Due to the outstanding effect of methods such as machine learning in image classification and segmentation, intelligent analysis of medical images based on artificial intelligence has been vigorously developed, and some effective semantic segmentation networks have been proposed, one after another, such as SegNet [6], DeepLab [7], U-Net [8], and so on. In particular, the 2D U-Net structure is now widely used in medical image segmentation. Pereria et al. [9] proposed an improved U-Net with novel feature reorganization and recalibration modules and segmented the tumor substructures in a cascade fashion. Jiang et al. [10] proposed a two-stage cascaded U-Net model, where the first stage uses a variant U-Net to obtain a rough segmentation result, and the second stage fuses the input with the first stage rough segmentation result and uses two decoders to improve the performance of the algorithm. Choi et al. [11] used two CNNs to process brain images for extracting global information and classifying voxels, respectively, after which the trained models were used for brain segmentation. Vaanathi et al. [12] proposed a multiple U-Net integrated network for brain tumor segmentation by extracting data in each of the three axes through three U-Nets, thus allowing multiple models to work in concert to achieve accurate segmentation of brain tumors. U-Net networks have been widely used in the field of brain tumor segmentation due to their powerful feature learning ability.

Dataset excerpt
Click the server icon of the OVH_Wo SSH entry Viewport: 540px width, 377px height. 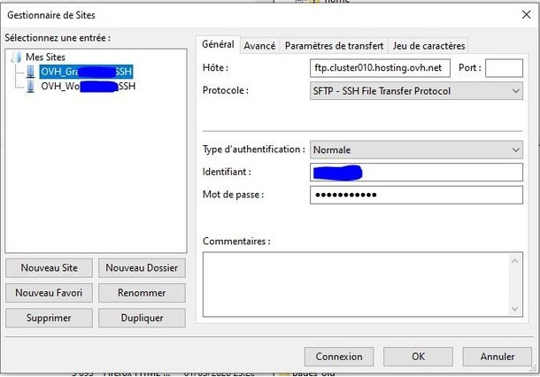tap(31, 86)
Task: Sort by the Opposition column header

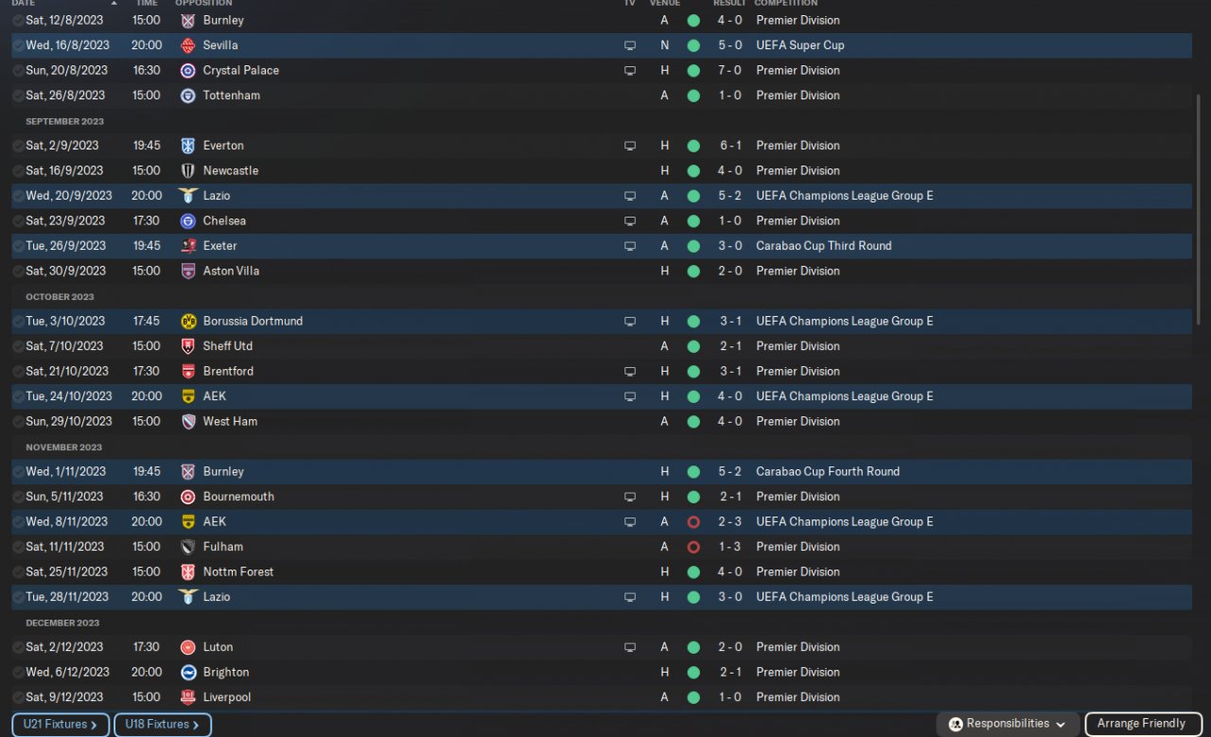Action: pos(203,4)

Exercise brief
Do these statements agree with the passage on U-Net segmentation? For each, answer yes or no and quote the deciding words. (a) In the model from Jiang et al., the second stage uses two decoders. (b) Vaanathi et al. extracted data along the three axes with two U-Nets. (c) The 2D U-Net structure is now widely used in medical image segmentation. Work only from the passage on U-Net segmentation, not from the lines.

Final answer
(a) Yes: "uses two decoders to improve the performance of the algorithm"
(b) No: "extracting data in each of the three axes through three U-Nets"
(c) Yes: "the 2D U-Net structure is now widely used in medical image segmentation"